Division of Biostatistics and Bioinformatics, Penn State University, Hershey, PA 17033, USA.
Biostatistics. 2014 Jan;15(1):60-73. doi: 10.1093/biostatistics/kxt026. Epub 2013 Aug 8.
Empirical Bayes methods have been extensively used for microarray data analysis by modeling the large number of unknown parameters as random effects. Empirical Bayes allows borrowing information across genes and can automatically adjust for multiple testing and selection bias. However, the standard empirical Bayes model can perform poorly if the assumed working prior deviates from the true prior. This paper proposes a new rank-conditioned inference in which the shrinkage and confidence intervals are based on the distribution of the error conditioned on rank of the data. Our approach is in contrast to a Bayesian posterior, which conditions on the data themselves. The new method is almost as efficient as standard Bayesian methods when the working prior is close to the true prior, and it is much more robust when the working prior is not close. In addition, it allows a more accurate (but also more complex) non-parametric estimate of the prior to be easily incorporated, resulting in improved inference. The new method's prior robustness is demonstrated via simulation experiments. Application to a breast cancer gene expression microarray dataset is presented. Our R package rank.Shrinkage provides a ready-to-use implementation of the proposed methodology.

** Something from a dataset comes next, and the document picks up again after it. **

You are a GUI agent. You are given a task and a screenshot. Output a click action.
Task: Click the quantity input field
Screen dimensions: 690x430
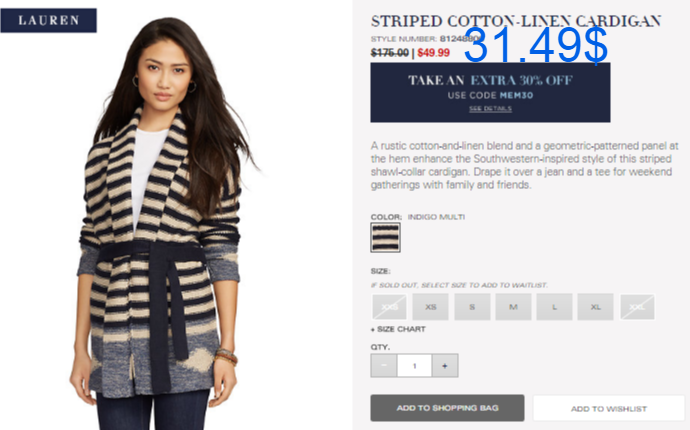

经验贝叶斯方法已被广泛应用于微阵列数据分析,通过将大量未知参数建模为随机效应。经验贝叶斯允许在基因之间借用信息,并可以自动调整多重检验和选择偏差。然而,如果假设的工作先验与真实先验偏离,标准的经验贝叶斯模型可能表现不佳。本文提出了一种新的基于秩的推断方法,其中收缩和置信区间基于数据秩条件下误差的分布。我们的方法与基于数据本身的贝叶斯后验相反。当工作先验接近真实先验时,新方法几乎与标准贝叶斯方法一样有效,而当工作先验不接近时,它则更加稳健。此外,它允许更容易地合并更准确(但也更复杂)的非参数先验估计,从而改善推断。通过模拟实验证明了新方法的先验稳健性。应用于乳腺癌基因表达微阵列数据集。我们的 R 包 rank.Shrinkage 提供了所提出方法的即用实现。